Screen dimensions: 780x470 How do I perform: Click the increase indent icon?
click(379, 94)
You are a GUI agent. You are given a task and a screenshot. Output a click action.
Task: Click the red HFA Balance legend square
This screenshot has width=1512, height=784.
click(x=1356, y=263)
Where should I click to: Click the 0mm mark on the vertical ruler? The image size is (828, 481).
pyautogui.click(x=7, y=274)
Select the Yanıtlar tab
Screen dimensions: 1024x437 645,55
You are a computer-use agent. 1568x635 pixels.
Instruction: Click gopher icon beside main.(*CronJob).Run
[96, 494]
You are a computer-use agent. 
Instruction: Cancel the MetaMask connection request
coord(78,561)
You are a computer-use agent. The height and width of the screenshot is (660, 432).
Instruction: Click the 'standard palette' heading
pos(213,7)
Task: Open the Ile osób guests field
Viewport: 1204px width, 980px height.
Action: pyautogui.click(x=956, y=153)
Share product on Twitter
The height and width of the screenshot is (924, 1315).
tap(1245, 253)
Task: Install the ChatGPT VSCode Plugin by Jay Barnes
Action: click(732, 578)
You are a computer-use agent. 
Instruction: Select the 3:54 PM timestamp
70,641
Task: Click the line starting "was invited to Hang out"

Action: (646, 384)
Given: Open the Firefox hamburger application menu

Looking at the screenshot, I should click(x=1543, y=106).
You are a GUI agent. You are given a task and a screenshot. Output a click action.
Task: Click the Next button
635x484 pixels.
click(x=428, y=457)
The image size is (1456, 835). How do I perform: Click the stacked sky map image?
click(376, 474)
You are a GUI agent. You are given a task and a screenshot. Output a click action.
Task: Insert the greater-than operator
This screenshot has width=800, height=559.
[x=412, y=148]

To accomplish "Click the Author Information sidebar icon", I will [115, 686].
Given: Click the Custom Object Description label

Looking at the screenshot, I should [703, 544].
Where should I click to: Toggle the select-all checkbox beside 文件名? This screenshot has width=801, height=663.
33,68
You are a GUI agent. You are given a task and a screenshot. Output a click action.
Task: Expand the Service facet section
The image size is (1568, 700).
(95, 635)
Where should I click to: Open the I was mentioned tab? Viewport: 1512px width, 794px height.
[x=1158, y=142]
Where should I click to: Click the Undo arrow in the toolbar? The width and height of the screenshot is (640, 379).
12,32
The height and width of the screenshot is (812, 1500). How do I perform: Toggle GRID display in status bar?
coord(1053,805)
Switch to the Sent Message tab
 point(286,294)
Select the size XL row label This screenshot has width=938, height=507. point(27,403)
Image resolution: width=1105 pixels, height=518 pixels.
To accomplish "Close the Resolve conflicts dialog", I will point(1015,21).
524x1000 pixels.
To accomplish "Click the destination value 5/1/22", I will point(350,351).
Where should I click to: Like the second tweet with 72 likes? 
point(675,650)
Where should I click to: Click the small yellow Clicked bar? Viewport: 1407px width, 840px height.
+++
[Activity] The material shown above must be written out again in full, exactly as it reads.

[Output below]
Screen dimensions: 780x470 How do I perform: Click the increase indent icon?
click(379, 94)
You are a GUI agent. You are given a task and a screenshot. Output a click action.
Task: Click the red HFA Balance legend square
This screenshot has width=1512, height=784.
click(x=1356, y=263)
Where should I click to: Click the 0mm mark on the vertical ruler? The image size is (828, 481).
pyautogui.click(x=7, y=274)
Select the Yanıtlar tab
Screen dimensions: 1024x437 645,55
You are a computer-use agent. 1568x635 pixels.
Instruction: Click gopher icon beside main.(*CronJob).Run
[96, 494]
You are a computer-use agent. 
Instruction: Cancel the MetaMask connection request
coord(78,561)
You are a computer-use agent. The height and width of the screenshot is (660, 432).
Instruction: Click the 'standard palette' heading
pos(213,7)
Task: Open the Ile osób guests field
Viewport: 1204px width, 980px height.
Action: pyautogui.click(x=956, y=153)
Share product on Twitter
The height and width of the screenshot is (924, 1315).
tap(1245, 253)
Task: Install the ChatGPT VSCode Plugin by Jay Barnes
Action: click(732, 578)
You are a computer-use agent. 
Instruction: Select the 3:54 PM timestamp
70,641
Task: Click the line starting "was invited to Hang out"

Action: (646, 384)
Given: Open the Firefox hamburger application menu

Looking at the screenshot, I should click(x=1543, y=106).
You are a GUI agent. You are given a task and a screenshot. Output a click action.
Task: Click the Next button
635x484 pixels.
click(x=428, y=457)
The image size is (1456, 835). How do I perform: Click the stacked sky map image?
click(376, 474)
You are a GUI agent. You are given a task and a screenshot. Output a click action.
Task: Insert the greater-than operator
This screenshot has width=800, height=559.
[x=412, y=148]

To accomplish "Click the Author Information sidebar icon", I will [115, 686].
Given: Click the Custom Object Description label

Looking at the screenshot, I should [703, 544].
Where should I click to: Toggle the select-all checkbox beside 文件名? This screenshot has width=801, height=663.
33,68
You are a GUI agent. You are given a task and a screenshot. Output a click action.
Task: Expand the Service facet section
The image size is (1568, 700).
(95, 635)
Where should I click to: Open the I was mentioned tab? Viewport: 1512px width, 794px height.
[x=1158, y=142]
Where should I click to: Click the Undo arrow in the toolbar? The width and height of the screenshot is (640, 379).
12,32
The height and width of the screenshot is (812, 1500). How do I perform: Toggle GRID display in status bar?
coord(1053,805)
Switch to the Sent Message tab
 point(286,294)
Select the size XL row label This screenshot has width=938, height=507. point(27,403)
Image resolution: width=1105 pixels, height=518 pixels.
To accomplish "Close the Resolve conflicts dialog", I will point(1015,21).
524x1000 pixels.
To accomplish "Click the destination value 5/1/22", I will point(350,351).
Where should I click to: Like the second tweet with 72 likes? 
point(675,650)
Where should I click to: Click the small yellow Clicked bar? Viewport: 1407px width, 840px height.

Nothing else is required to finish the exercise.